= Texte fourni =
╭──

Les petites détériorations de l'espace public entraînent rapidement une dégradation plus globale du cadre de vie. Ceci est la conclusion de la très célèbre théorie de la vitre brisée, élaborée en 1969 par le psychosociologue Philip Zimbardo. Le concept est le suivant : si, dans un édifice, une vitre brisée n'est pas remplacée immédiatement, alors toutes les autres vitres de l'environnement connaîtront le même sort. Il s'agit d'un cercle vicieux, où l'absence de réaction et de résistance des individus aux dégradations et aux incivilités engendre la rupture du lien social. Plus globalement, et par analogie, chaque comportement influe sur celui des autres. Il est donc nécessaire de faire preuve de civilité, c'est-à-dire adopter les bonnes manières, ces codes non écrits de respect mutuel, pour créer le cercle vertueux propice au bon déroulement des relations humaines.

╰──

= Tâche demandée 1 =
Recopiez à l'identique les lignes des entrées, en commençant par la ligne qui contient « click on 'Country'. » et en continuant jusqu'à la ligne qui contient « I want to click on information », ces deux lignes comprises.
Le texte et les entrées constituent deux contenus indépendants l'un de l'autre.

= Entrées =
╭──

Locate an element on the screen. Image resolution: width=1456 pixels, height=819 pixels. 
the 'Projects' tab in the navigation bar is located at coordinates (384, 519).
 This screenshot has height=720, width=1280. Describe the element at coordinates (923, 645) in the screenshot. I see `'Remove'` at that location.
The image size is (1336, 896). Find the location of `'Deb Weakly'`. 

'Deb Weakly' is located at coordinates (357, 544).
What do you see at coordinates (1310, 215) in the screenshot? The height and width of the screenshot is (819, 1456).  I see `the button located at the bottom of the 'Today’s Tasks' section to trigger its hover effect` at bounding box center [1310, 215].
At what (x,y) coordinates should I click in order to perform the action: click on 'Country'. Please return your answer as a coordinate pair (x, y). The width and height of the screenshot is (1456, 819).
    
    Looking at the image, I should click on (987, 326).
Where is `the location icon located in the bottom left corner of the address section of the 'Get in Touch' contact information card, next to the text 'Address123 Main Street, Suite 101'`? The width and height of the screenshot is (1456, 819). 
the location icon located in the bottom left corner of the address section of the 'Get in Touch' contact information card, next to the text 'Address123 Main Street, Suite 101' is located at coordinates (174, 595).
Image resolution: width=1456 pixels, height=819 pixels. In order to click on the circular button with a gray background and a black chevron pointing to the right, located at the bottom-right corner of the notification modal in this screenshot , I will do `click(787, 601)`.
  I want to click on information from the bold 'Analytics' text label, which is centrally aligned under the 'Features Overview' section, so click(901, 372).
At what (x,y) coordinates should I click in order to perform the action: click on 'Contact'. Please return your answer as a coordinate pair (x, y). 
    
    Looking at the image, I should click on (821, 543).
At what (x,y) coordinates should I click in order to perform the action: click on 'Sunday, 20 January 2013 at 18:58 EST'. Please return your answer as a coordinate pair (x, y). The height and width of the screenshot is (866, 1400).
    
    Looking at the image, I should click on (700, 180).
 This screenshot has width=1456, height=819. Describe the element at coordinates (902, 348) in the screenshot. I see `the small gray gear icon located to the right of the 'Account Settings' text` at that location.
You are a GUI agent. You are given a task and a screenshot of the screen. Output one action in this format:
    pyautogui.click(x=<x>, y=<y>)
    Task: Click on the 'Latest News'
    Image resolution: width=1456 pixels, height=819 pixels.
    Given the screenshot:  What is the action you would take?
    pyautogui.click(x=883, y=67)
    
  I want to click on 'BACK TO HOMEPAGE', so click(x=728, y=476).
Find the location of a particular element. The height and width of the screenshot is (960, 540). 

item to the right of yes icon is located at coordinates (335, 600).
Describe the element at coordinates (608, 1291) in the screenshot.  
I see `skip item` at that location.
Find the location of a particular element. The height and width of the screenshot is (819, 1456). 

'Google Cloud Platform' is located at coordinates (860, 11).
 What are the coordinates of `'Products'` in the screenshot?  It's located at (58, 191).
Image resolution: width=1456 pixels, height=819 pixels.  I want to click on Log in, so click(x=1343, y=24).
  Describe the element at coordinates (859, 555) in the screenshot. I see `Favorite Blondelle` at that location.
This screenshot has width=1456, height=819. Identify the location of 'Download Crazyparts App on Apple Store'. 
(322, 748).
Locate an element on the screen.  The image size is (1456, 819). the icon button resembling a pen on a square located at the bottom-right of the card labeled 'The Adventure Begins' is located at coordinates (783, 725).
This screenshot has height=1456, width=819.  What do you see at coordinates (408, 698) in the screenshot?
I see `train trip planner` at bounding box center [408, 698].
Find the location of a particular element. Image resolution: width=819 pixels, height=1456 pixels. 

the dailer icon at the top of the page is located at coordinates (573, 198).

╰──

= Tâche demandée 2 =
Reproduisez fidèlement le passage du texte sur la théorie de la vitre brisée, en commençant par « Les petites détériorations » et en continuant jusqu'à « des relations humaines. ».

= Réponse attendue 1 =
At what (x,y) coordinates should I click in order to perform the action: click on 'Country'. Please return your answer as a coordinate pair (x, y). The width and height of the screenshot is (1456, 819).
    
    Looking at the image, I should click on (987, 326).
Where is `the location icon located in the bottom left corner of the address section of the 'Get in Touch' contact information card, next to the text 'Address123 Main Street, Suite 101'`? The width and height of the screenshot is (1456, 819). 
the location icon located in the bottom left corner of the address section of the 'Get in Touch' contact information card, next to the text 'Address123 Main Street, Suite 101' is located at coordinates (174, 595).
Image resolution: width=1456 pixels, height=819 pixels. In order to click on the circular button with a gray background and a black chevron pointing to the right, located at the bottom-right corner of the notification modal in this screenshot , I will do `click(787, 601)`.
  I want to click on information from the bold 'Analytics' text label, which is centrally aligned under the 'Features Overview' section, so click(901, 372).

= Réponse attendue 2 =
Les petites détériorations de l'espace public entraînent rapidement une dégradation plus globale du cadre de vie. Ceci est la conclusion de la très célèbre théorie de la vitre brisée, élaborée en 1969 par le psychosociologue Philip Zimbardo. Le concept est le suivant : si, dans un édifice, une vitre brisée n'est pas remplacée immédiatement, alors toutes les autres vitres de l'environnement connaîtront le même sort. Il s'agit d'un cercle vicieux, où l'absence de réaction et de résistance des individus aux dégradations et aux incivilités engendre la rupture du lien social. Plus globalement, et par analogie, chaque comportement influe sur celui des autres. Il est donc nécessaire de faire preuve de civilité, c'est-à-dire adopter les bonnes manières, ces codes non écrits de respect mutuel, pour créer le cercle vertueux propice au bon déroulement des relations humaines.